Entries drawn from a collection
───
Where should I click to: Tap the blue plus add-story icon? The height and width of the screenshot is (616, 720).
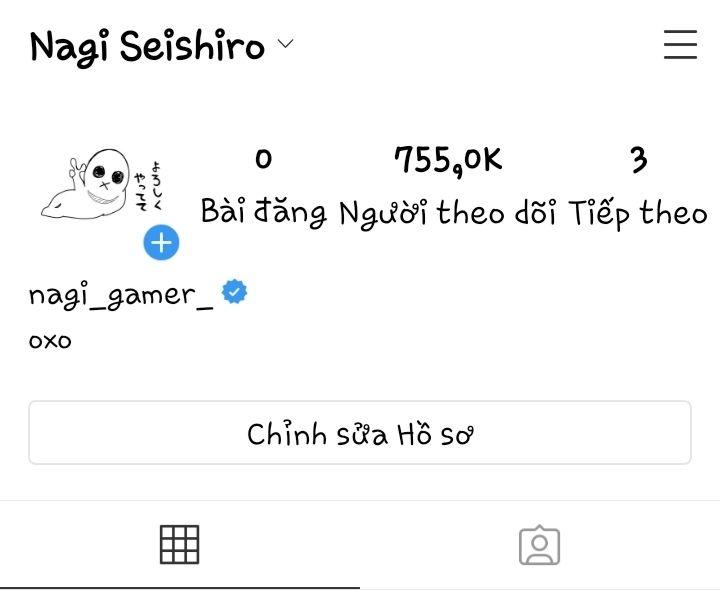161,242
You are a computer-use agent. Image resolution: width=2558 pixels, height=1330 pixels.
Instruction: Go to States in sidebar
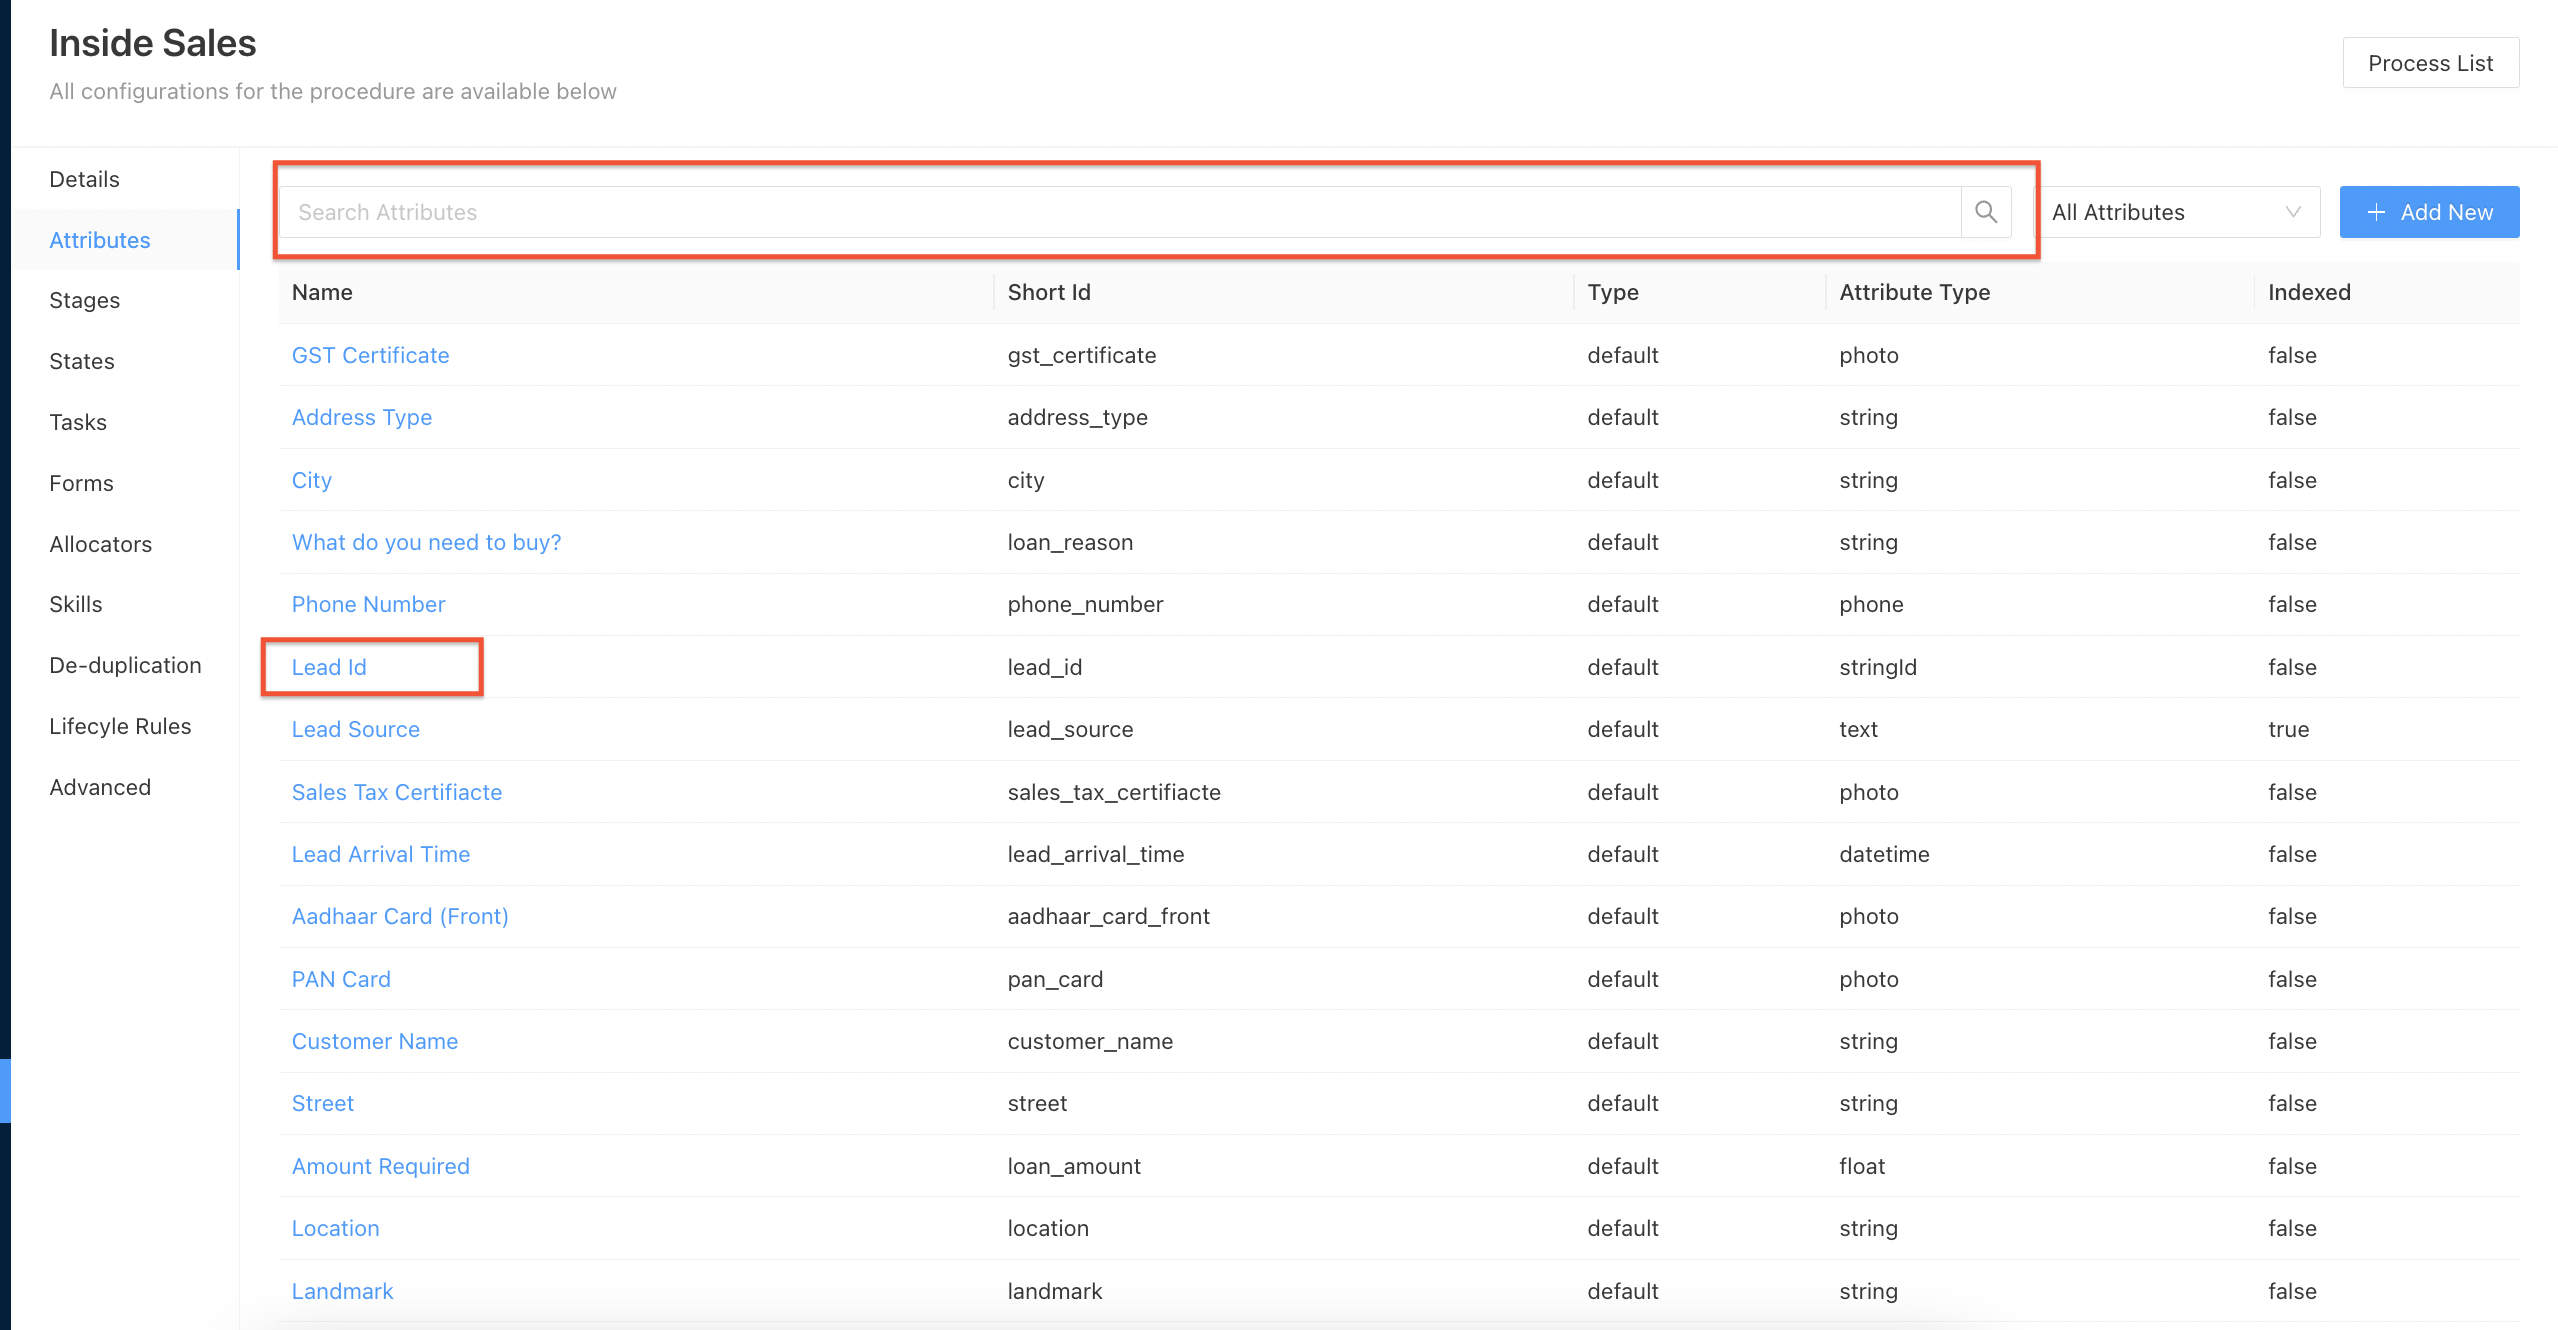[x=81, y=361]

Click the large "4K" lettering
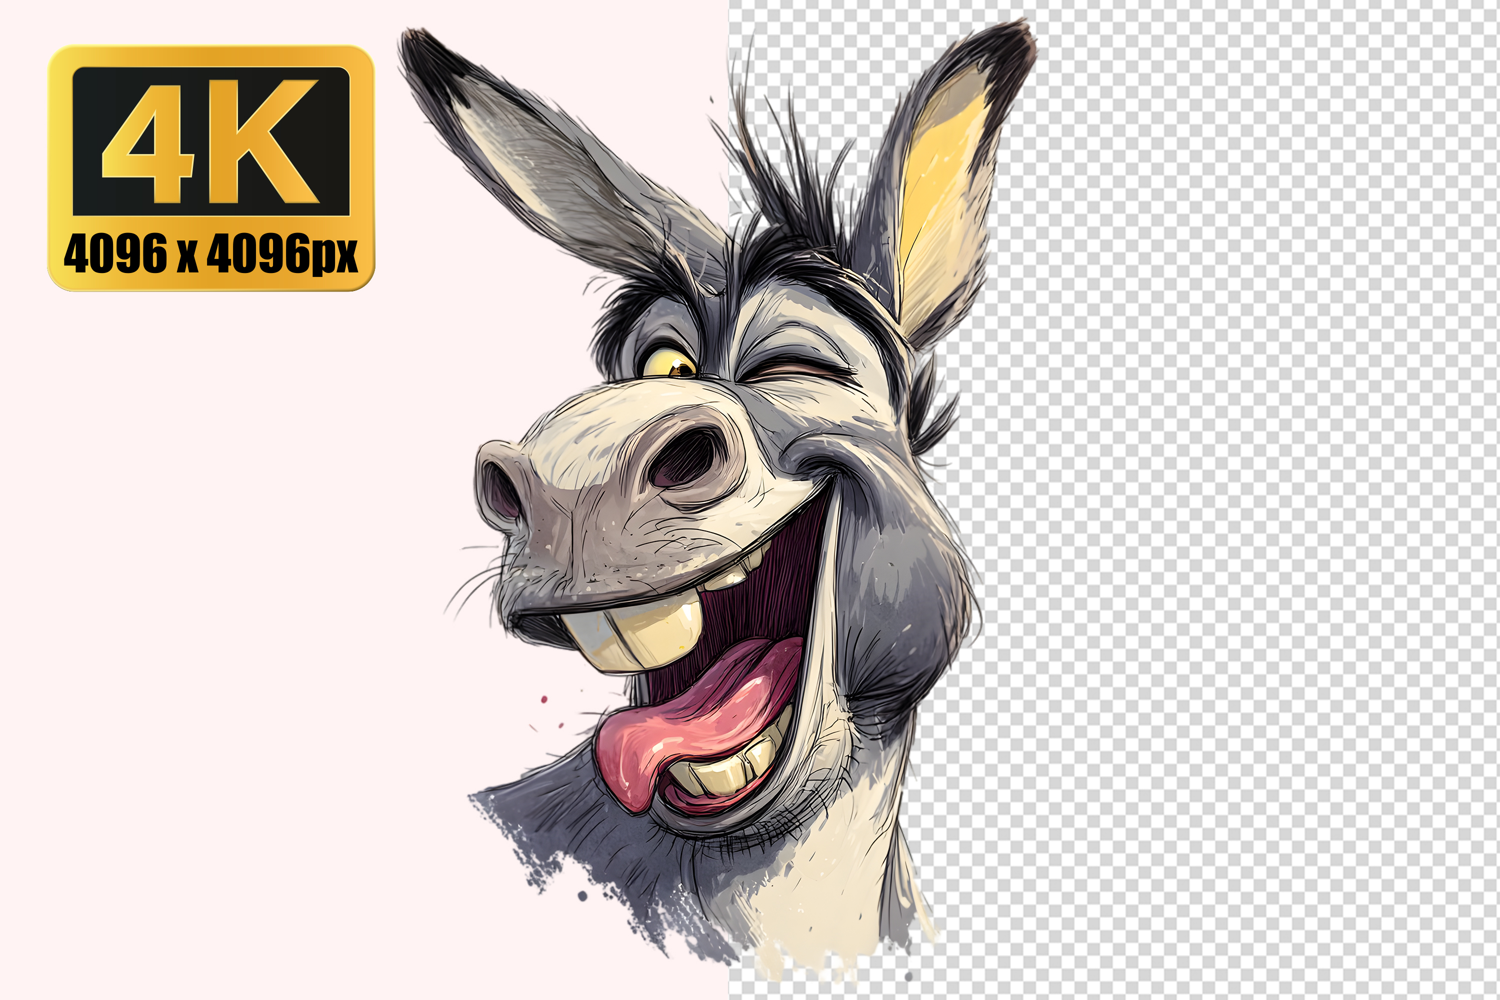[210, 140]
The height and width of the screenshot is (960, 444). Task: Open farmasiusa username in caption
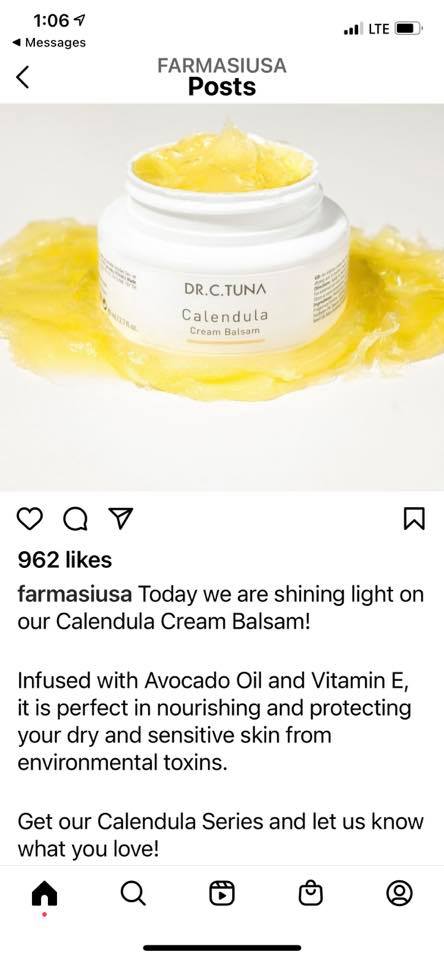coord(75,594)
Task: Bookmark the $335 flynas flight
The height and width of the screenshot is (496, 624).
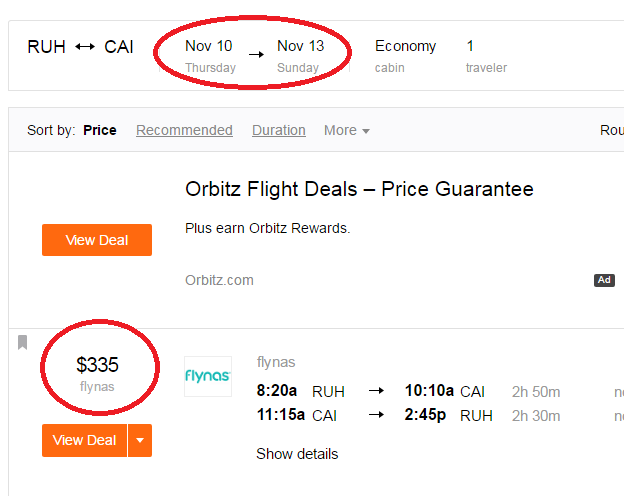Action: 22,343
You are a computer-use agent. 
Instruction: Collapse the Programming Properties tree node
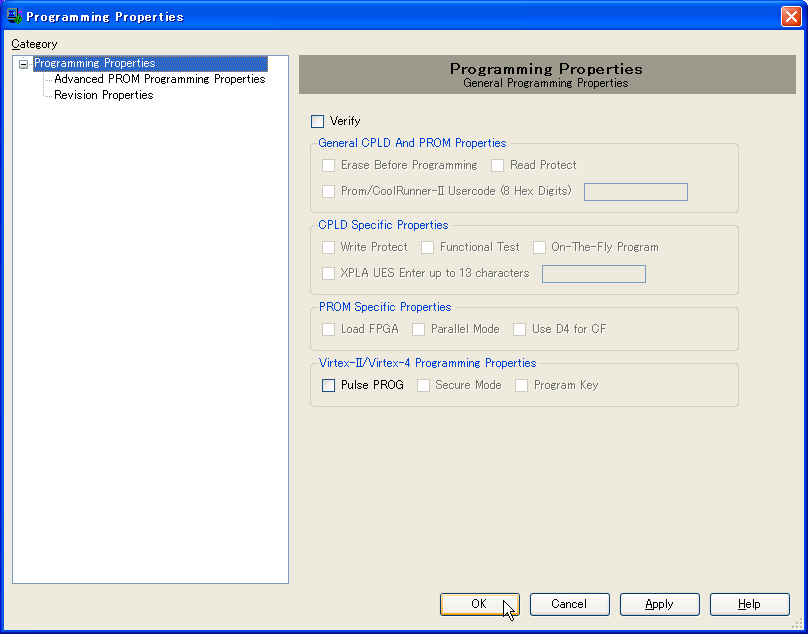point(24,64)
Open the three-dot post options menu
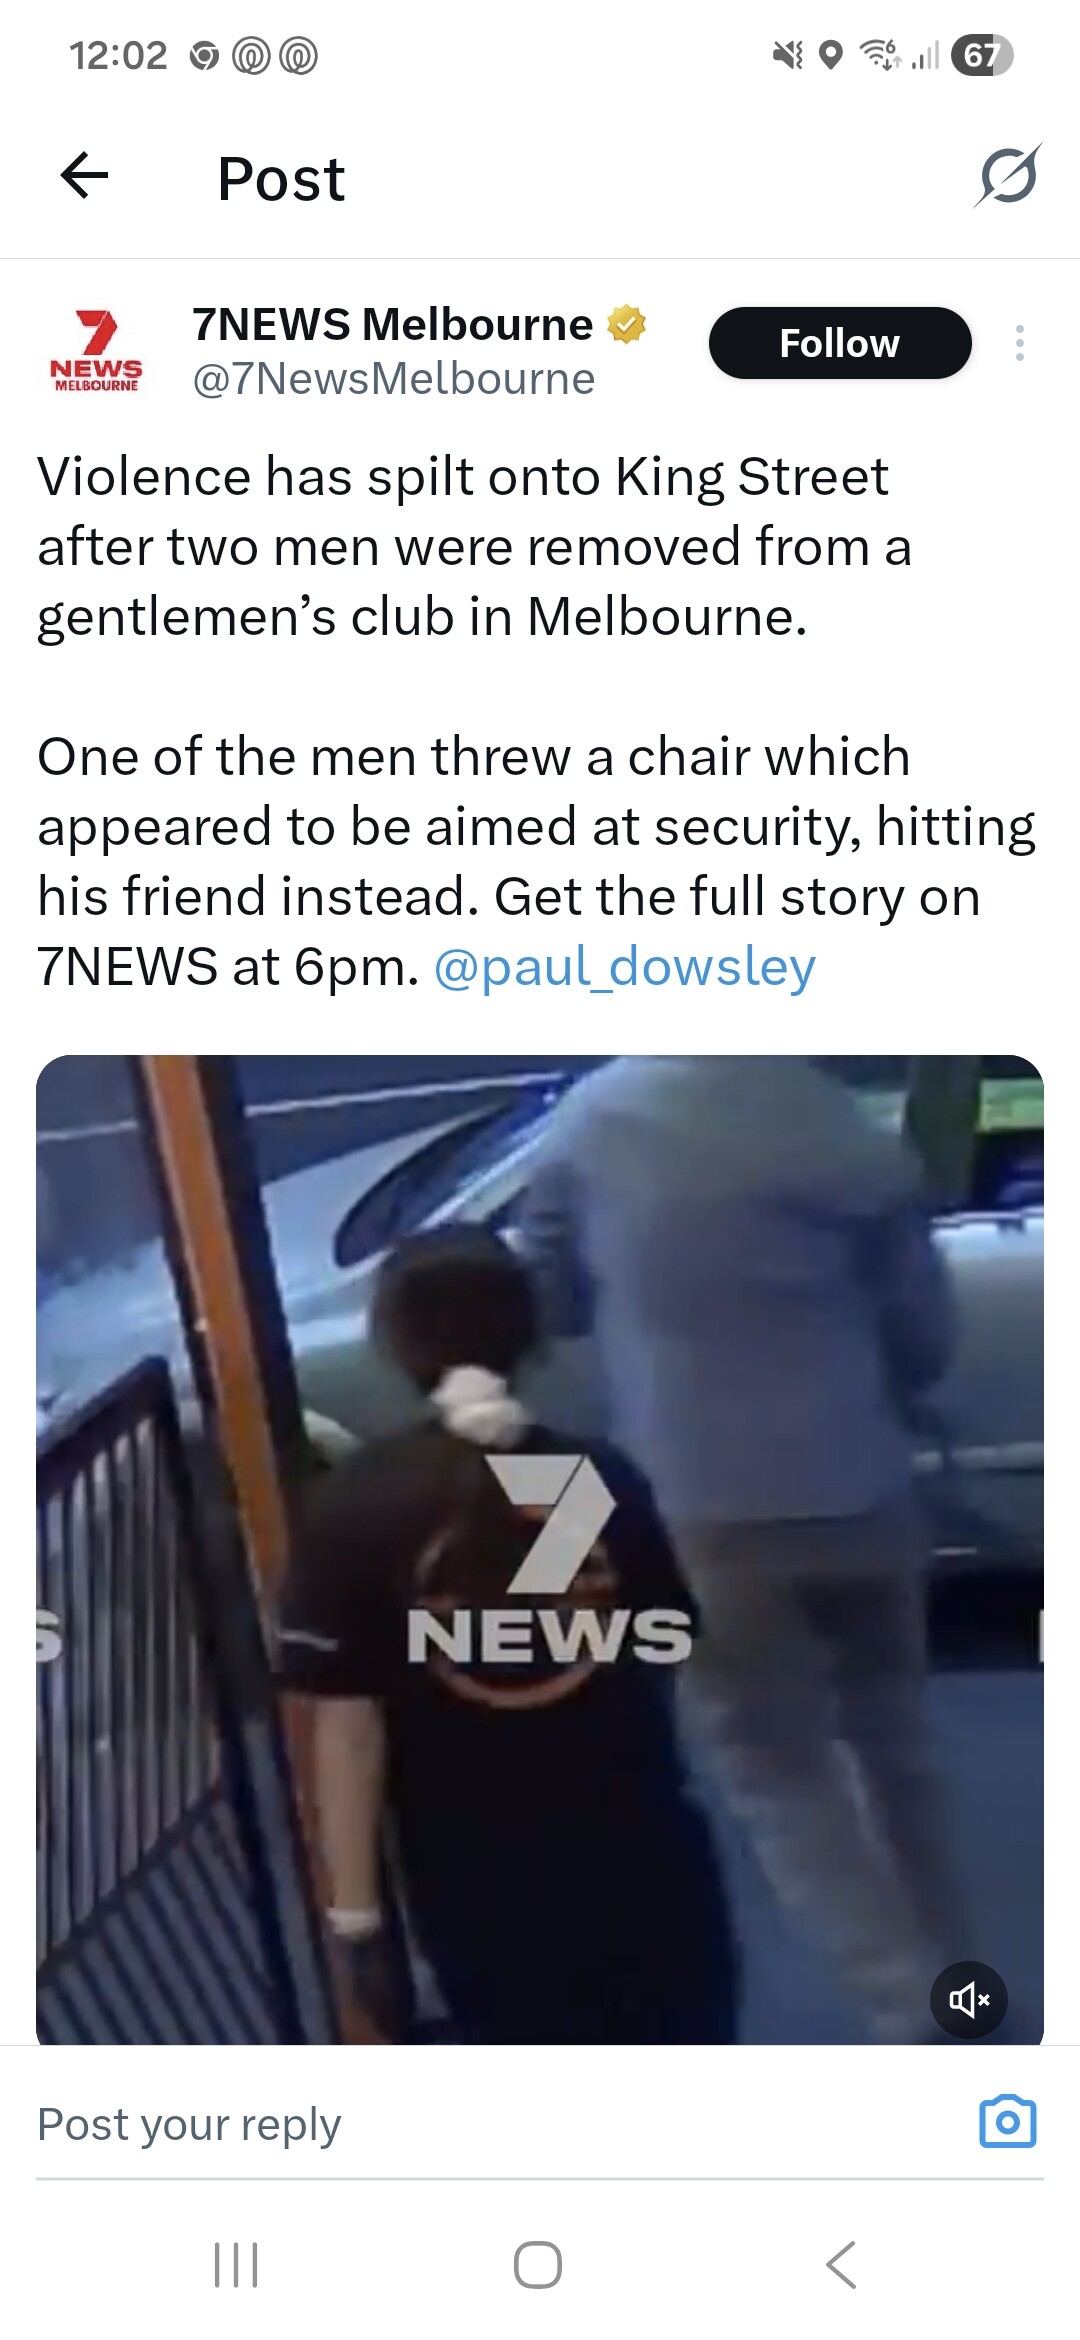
───
Turn all of the data above into a Markdown table with the columns No. and Line, giving one row per line and skipping blank lines. Leave the pictures out of the table.

## [Response]
| No. | Line |
|---|---|
| 1 | Where should I click to: Tap the blue plus add-story icon? The height and width of the screenshot is (616, 720). |
| 2 | 161,242 |
| 3 | You are a computer-use agent. Image resolution: width=2558 pixels, height=1330 pixels. |
| 4 | Instruction: Go to States in sidebar |
| 5 | [x=81, y=361] |
| 6 | Click the large "4K" lettering |
| 7 | [210, 140] |
| 8 | The height and width of the screenshot is (960, 444). Task: Open farmasiusa username in caption |
| 9 | coord(75,594) |
| 10 | Task: Bookmark the $335 flynas flight |
| 11 | The height and width of the screenshot is (496, 624). |
| 12 | Action: 22,343 |
| 13 | You are a computer-use agent.  |
| 14 | Instruction: Collapse the Programming Properties tree node |
| 15 | point(24,64) |
| 16 | Open the three-dot post options menu |